La segunda pregunta, que no se realiza tan habitualmente, es: ¿cuánto cuesta no disponer de una renta básica? Pongamos costes en salud mental, costes en presos por pequeñas delincuencias, costes en pobreza infantil (sabemos que son 63.079 millones lo que cuesta anualmente la pobreza infantil en el reino de España, el 5,1% del PIB, según un informe del Alto Comisionado contra la Pobreza Infantil), costes por situaciones de malestar en el empleo, entre otras.
Se nos podrá reprochar que la propuesta de la renta básica que defendemos es una opción muy determinada de una política económica. Una opción republicano-socialista de la libertad que ya hemos admitido que quizás no es compartida por gran parte de la izquierda. Esta opción nos atrevemos a calificarla quizás de forma imprudente de reforma emancipadora.
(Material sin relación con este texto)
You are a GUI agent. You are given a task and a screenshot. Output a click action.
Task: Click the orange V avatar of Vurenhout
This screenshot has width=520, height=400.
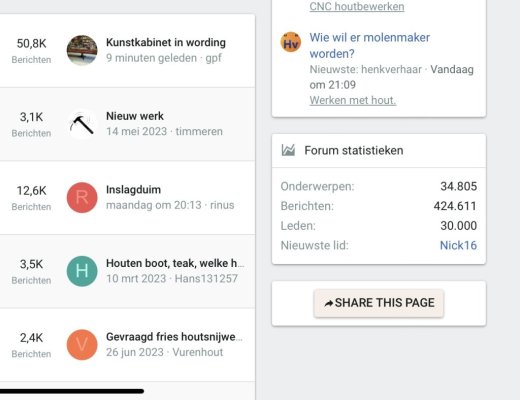click(82, 345)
Y sí, por decirlo con las palabras de David Calnitsky: “El concepto de reforma emancipadora, por otra parte, se refiere a una política social que puede mejorar una privación concreta, pero lo hace de un modo que nos acerca a una visión moral subyacente. Se trata de políticas que inclinan la balanza del poder y refuerzan la posición de los pobres y los trabajadores cuando se enfrentan contra jefes, cónyuges y otras personas poderosas en sus vidas”. La opción por la renta básica es una opción en defensa de la existencia material de toda la población, condición para poder ejercer la libertad. Es una opción para, efectivamente, inclinar la “balanza del poder”. Y hay otras opciones muy diferentes, muy cierto. Por ejemplo, las que conocemos aplicadas realmente. Sea dicho sin ánimo tampoco de importunar: presupuestos militares cada vez más desorbitados y dádivas milmillonarias a la iglesia católica (sin denuncias del concordato vergonzoso), ¿se imaginan estas partidas sirviendo para contribuir a la existencia material de toda la ciudadanía, ayudando a financiar una renta básica? Quizás es pedir demasiado, y sin ánimo de parecer inoportunos una vez más, solamente lo sugerimos para lo que pueda servir.
Apostilla
Si alguien pretende inferir de nuestro artículo que únicamente queremos contraponer la renta básica a la llamada herencia universal creemos que está equivocado. Lo que pretendemos es fomentar la claridad en el debate de las ideas. En todo debate ninguna idea merece ser respetada en un sentido muy preciso: todas merecen ser discutidas. Y es lo que intentamos hacer. La renta básica tal como ha sido estudiada en sus vertientes filosófico-políticas y económicas nos parece una propuesta mucho más eficiente, consistente y mejor fundamentada para la libertad de la mayoría no rica que la herencia universal. Acostumbra a ser más aceptado que la defensa de que todo es compatible y hasta complementario es más simpático que defender una propuesta en detrimento de otras. Puede ser. Pero simpática o no, no es nuestra forma de entender cómo funciona el mundo y las distintas propuestas que pueden hacerse para que funcione algo mejor en beneficio de los no estrictamente ricos.